Does this make sense?

Being able to convert seems useful in general. You want to be able to write testcases in something human readable, but you want the default output to be binary for compactness.

-eric

I think that the format reading should definitely be a part of the llvm library and not the tool in particular. The tool should just wrap the library.

Cool, thanks Eric -- D28345 does just the log reading library which depends on this change landing.

So the compromise/trade-off being made here is that we localize the knowledge of dealing with the different XRay binary log formats to this tool, that can turn it into "the simplest XRay log format", that can be read by simpler libraries for consumption. Given that, and the plan of being able to convert these XRay log files into other non-XRay specific formats (Chrome trace viewer format which is JSON, or the perftools utilities, etc.) is a huge convenience. This convenience is not only for testing purposes but also for building and integrating with other existing tools that deal with all sorts of traces.

Does this make sense?

Being able to convert seems useful in general. You want to be able to write testcases in something human readable, but you want the default output to be binary for compactness.

Good point. So I think "conversion" is a bit more loaded than just "dump", where "dump" really just makes the representation more human-readable (for debugging, or just turning machine-readable form to human-readable form).

Will renaming this from 'convert' to 'dump' make that better?

-eric

dblaikie accepted this revision.Jan 9 2017, 11:25 AM
dblaikie edited edge metadata.

Good point. So I think "conversion" is a bit more loaded than just "dump", where "dump" really just makes the representation more human-readable (for debugging, or just turning machine-readable form to human-readable form).

Will renaming this from 'convert' to 'dump' make that better?

I don't think that'd be accurate - this is doing format conversions between semantic preserving representations intended for machine consumption. Our dumping tools are generally intended only for human consumption (or really hacky machine consumption in scripts for quick work sometimes (eg: some scripts I'm writing using objdump/dwarfdump for doing some object size analysis)).
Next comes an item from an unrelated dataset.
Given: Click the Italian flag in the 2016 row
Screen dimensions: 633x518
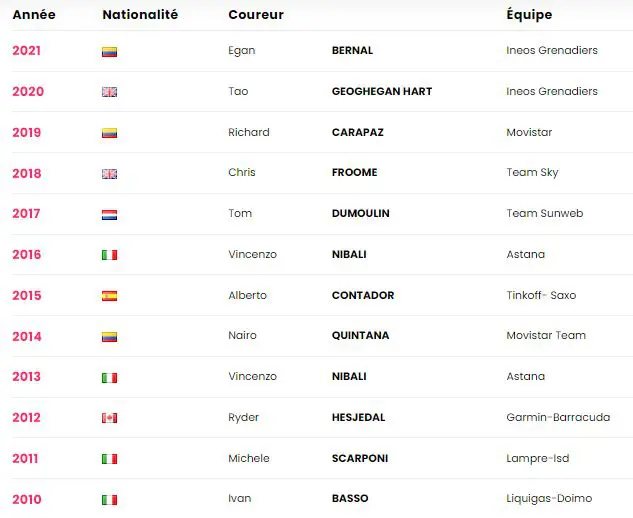Looking at the screenshot, I should coord(110,255).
tools/llvm-xray/xray-extract.cc
220 ↗(On Diff #80031)

push_back? (since you're specifying the type anyway, etc)

tools/llvm-xray/xray-log-reader.cc
165 ↗(On Diff #80031)

I'd skip the 'Tmp' temporary, and put the result directly into 'Records' (because it seems simpler - but arguably could have slightly improved performance if 'Records' already has a large capacity that can be reused)

This revision is now accepted and ready to land.Jan 9 2017, 11:25 AM
dberris updated this revision to Diff 83764.Jan 9 2017, 6:47 PM
dberris marked 2 inline comments as done.
dberris edited edge metadata.
  • Address review comments
This revision was automatically updated to reflect the committed changes.